The Center’s interrelated goals are reflected in its three central missions: research, education, and public outreach.

Scope

The Brooklyn Waterfront Research Center’s purview is wide ranging, encompassing all aspects of Brooklyn’s waterfront and its surrounding communities, but ultimately puts topics that concern the public interest at the forefront of its agenda. Environmental problems, real estate development, labor, entrepreneurship, transportation, public access, architectural preservation, recreation, technology, the historical and literary past, and the future of the “working waterfront.” 

Environmental problems, real estate development, labor, entrepreneurship, transportation, public access, architectural preservation, recreation, technology, the historical and literary past, and the future of the “working waterfront” are some the key topics that scholars who work with the Center are currently studying.  The Center has sponsored research about the Brooklyn waterfront on topics ranging from the history of the bicycle in Brooklyn (a Brooklyn carriage maker in the late nineteenth century held the first bicycle patent), to the digital deserts in the industrial business zones along the Brooklyn waterfront, to the history of housing along the Brooklyn waterfront.  In addition, the Center has established relationships with government agencies like the NYC Department of Planning and related cultural institutions like the Brooklyn Historical Society and the new Brooklyn Navy Yard Center at Bldg 92. Through these relationships, the Center helps students obtain exposure to fields like preservation, planning, public history and education, and archival work. 

Background

Over the past decade, several faculty members at New York City College of Technology formulated the idea that Brooklyn’s waterfront could be used as a “living laboratory,” an extension of the college’s classroom in which students could undertake fieldwork in a variety of disciplines: biology, chemistry, history, English, architecture, urban planning, photography, design, etc. The waterfront offers a rich canvas to study Brooklyn’s social, economic, cultural, and architectural past, but also its present and future: the borough’s shoreline is a highly dynamic space undergoing rapid development, a contested site where environmental concerns and issues pertaining to public access and social equity frequently collide.

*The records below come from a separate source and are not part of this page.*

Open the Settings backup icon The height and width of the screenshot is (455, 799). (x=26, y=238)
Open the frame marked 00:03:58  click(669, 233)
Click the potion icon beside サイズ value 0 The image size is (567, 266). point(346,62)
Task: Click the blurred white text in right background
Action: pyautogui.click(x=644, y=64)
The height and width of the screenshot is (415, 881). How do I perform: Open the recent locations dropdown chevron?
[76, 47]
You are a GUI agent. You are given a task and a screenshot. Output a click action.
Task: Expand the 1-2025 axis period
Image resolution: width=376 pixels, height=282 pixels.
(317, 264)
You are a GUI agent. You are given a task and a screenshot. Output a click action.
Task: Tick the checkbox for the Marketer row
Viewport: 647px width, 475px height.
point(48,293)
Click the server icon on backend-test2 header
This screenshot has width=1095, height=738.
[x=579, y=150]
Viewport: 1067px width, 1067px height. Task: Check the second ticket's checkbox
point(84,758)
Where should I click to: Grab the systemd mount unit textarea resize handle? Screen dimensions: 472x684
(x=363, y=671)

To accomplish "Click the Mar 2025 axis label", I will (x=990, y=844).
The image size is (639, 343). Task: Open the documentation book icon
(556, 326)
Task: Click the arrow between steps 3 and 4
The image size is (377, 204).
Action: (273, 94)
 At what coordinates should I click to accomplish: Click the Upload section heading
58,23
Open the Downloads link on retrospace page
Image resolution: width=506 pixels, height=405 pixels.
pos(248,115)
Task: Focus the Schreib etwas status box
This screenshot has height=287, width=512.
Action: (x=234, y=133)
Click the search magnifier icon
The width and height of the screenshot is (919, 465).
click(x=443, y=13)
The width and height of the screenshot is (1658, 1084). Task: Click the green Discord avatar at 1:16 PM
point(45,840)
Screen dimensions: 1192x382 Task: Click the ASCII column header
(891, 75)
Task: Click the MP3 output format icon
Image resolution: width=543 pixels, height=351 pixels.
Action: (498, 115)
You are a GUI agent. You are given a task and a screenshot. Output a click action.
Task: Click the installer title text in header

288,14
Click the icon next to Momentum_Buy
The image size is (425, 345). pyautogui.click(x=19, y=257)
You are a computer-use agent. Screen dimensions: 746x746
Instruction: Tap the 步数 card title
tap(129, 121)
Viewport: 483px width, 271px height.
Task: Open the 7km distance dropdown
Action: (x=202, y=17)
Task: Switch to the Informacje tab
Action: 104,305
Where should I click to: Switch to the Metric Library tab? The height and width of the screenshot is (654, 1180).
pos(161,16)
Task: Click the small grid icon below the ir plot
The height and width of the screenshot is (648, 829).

Since the waterfront is constantly changing, it provides many opportunities for student and faculty research and advocacy to influence real-world decision-making. 

This vision of an integrated waterfront curriculum emerged from a series of grants from the National Endowment for the Humanities and the National Science Foundation to support faculty research and curricular development focused on the waterfront. Building on this momentum, City Tech won a $3.1 million, five-year Title V grant to redesign its entire general education program around the waterfront “living laboratory” concept. The Brooklyn Waterfront Research Center was created in tandem with the implementation of the Title V grant, which provided initial operational funding. But the Center attained an independent existence, becoming the institutional home for ongoing research and curricular development now that the original grants have expired.